PROBLEM REQUIREMENTS: Without changing a single word, output each entry.

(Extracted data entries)
══════

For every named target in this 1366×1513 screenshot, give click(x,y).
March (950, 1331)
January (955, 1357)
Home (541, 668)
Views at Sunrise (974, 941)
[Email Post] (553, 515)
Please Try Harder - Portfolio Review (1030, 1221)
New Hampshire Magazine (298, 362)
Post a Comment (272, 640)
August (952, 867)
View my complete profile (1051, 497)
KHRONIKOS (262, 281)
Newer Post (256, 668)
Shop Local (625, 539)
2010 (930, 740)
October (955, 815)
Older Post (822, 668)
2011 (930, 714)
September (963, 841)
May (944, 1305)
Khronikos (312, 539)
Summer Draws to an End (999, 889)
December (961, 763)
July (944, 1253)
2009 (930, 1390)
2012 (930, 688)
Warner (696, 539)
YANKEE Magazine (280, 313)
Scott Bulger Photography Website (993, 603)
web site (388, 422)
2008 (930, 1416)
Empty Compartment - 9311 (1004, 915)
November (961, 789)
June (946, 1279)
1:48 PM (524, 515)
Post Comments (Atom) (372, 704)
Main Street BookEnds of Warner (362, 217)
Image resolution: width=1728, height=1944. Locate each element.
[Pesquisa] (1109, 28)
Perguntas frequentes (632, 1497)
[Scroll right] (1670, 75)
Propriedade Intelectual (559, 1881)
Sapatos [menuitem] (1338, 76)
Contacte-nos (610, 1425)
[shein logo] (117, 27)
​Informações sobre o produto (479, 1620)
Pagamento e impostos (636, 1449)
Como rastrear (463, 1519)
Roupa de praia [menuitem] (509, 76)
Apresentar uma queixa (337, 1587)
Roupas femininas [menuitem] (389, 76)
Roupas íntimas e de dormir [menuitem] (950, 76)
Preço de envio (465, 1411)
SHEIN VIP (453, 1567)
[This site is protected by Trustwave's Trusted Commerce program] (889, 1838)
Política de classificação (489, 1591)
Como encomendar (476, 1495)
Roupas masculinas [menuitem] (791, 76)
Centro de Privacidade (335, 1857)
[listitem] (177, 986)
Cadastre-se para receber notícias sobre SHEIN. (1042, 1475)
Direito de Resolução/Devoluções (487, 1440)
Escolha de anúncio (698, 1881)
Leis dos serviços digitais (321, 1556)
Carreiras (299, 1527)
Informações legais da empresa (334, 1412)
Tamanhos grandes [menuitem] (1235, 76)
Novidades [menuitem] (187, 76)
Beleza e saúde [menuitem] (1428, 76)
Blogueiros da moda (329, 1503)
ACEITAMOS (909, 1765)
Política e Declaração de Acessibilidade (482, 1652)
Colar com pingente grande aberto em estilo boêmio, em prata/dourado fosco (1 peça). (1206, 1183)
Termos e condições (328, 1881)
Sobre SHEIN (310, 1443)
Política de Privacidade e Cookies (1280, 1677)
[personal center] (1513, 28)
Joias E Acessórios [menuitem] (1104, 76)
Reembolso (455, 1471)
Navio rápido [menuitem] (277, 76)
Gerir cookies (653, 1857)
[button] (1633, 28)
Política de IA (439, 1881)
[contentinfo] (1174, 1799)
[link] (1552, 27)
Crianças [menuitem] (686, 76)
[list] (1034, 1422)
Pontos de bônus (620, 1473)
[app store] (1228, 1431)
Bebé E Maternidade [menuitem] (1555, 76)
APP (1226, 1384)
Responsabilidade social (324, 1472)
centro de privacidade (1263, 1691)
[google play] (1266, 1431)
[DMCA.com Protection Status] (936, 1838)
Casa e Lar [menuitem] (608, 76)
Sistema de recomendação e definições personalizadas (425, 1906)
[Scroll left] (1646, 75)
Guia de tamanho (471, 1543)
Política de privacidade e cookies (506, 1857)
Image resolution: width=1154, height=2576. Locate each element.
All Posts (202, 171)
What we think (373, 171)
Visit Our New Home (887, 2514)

══════

RESPONSE TO THE TASK:
For every named target in this 1366×1513 screenshot, give click(x,y).
March (950, 1331)
January (955, 1357)
Home (541, 668)
Views at Sunrise (974, 941)
[Email Post] (553, 515)
Please Try Harder - Portfolio Review (1030, 1221)
New Hampshire Magazine (298, 362)
Post a Comment (272, 640)
August (952, 867)
View my complete profile (1051, 497)
KHRONIKOS (262, 281)
Newer Post (256, 668)
Shop Local (625, 539)
2010 (930, 740)
October (955, 815)
Older Post (822, 668)
2011 (930, 714)
September (963, 841)
May (944, 1305)
Khronikos (312, 539)
Summer Draws to an End (999, 889)
December (961, 763)
July (944, 1253)
2009 (930, 1390)
2012 (930, 688)
Warner (696, 539)
YANKEE Magazine (280, 313)
Scott Bulger Photography Website (993, 603)
web site (388, 422)
2008 (930, 1416)
Empty Compartment - 9311 (1004, 915)
November (961, 789)
June (946, 1279)
1:48 PM (524, 515)
Post Comments (Atom) (372, 704)
Main Street BookEnds of Warner (362, 217)
Image resolution: width=1728, height=1944. Locate each element.
[Pesquisa] (1109, 28)
Perguntas frequentes (632, 1497)
[Scroll right] (1670, 75)
Propriedade Intelectual (559, 1881)
Sapatos [menuitem] (1338, 76)
Contacte-nos (610, 1425)
[shein logo] (117, 27)
​Informações sobre o produto (479, 1620)
Pagamento e impostos (636, 1449)
Como rastrear (463, 1519)
Roupa de praia [menuitem] (509, 76)
Apresentar uma queixa (337, 1587)
Roupas femininas [menuitem] (389, 76)
Roupas íntimas e de dormir [menuitem] (950, 76)
Preço de envio (465, 1411)
SHEIN VIP (453, 1567)
[This site is protected by Trustwave's Trusted Commerce program] (889, 1838)
Política de classificação (489, 1591)
Como encomendar (476, 1495)
Roupas masculinas [menuitem] (791, 76)
Centro de Privacidade (335, 1857)
[listitem] (177, 986)
Cadastre-se para receber notícias sobre SHEIN. (1042, 1475)
Direito de Resolução/Devoluções (487, 1440)
Escolha de anúncio (698, 1881)
Leis dos serviços digitais (321, 1556)
Carreiras (299, 1527)
Informações legais da empresa (334, 1412)
Tamanhos grandes [menuitem] (1235, 76)
Novidades [menuitem] (187, 76)
Beleza e saúde [menuitem] (1428, 76)
Blogueiros da moda (329, 1503)
ACEITAMOS (909, 1765)
Política e Declaração de Acessibilidade (482, 1652)
Colar com pingente grande aberto em estilo boêmio, em prata/dourado fosco (1 peça). (1206, 1183)
Termos e condições (328, 1881)
Sobre SHEIN (310, 1443)
Política de Privacidade e Cookies (1280, 1677)
[personal center] (1513, 28)
Joias E Acessórios [menuitem] (1104, 76)
Reembolso (455, 1471)
Navio rápido [menuitem] (277, 76)
Gerir cookies (653, 1857)
[button] (1633, 28)
Política de IA (439, 1881)
[contentinfo] (1174, 1799)
[link] (1552, 27)
Crianças [menuitem] (686, 76)
[list] (1034, 1422)
Pontos de bônus (620, 1473)
[app store] (1228, 1431)
Bebé E Maternidade [menuitem] (1555, 76)
APP (1226, 1384)
Responsabilidade social (324, 1472)
centro de privacidade (1263, 1691)
[google play] (1266, 1431)
[DMCA.com Protection Status] (936, 1838)
Casa e Lar [menuitem] (608, 76)
Sistema de recomendação e definições personalizadas (425, 1906)
[Scroll left] (1646, 75)
Guia de tamanho (471, 1543)
Política de privacidade e cookies (506, 1857)
Image resolution: width=1154, height=2576. Locate each element.
All Posts (202, 171)
What we think (373, 171)
Visit Our New Home (887, 2514)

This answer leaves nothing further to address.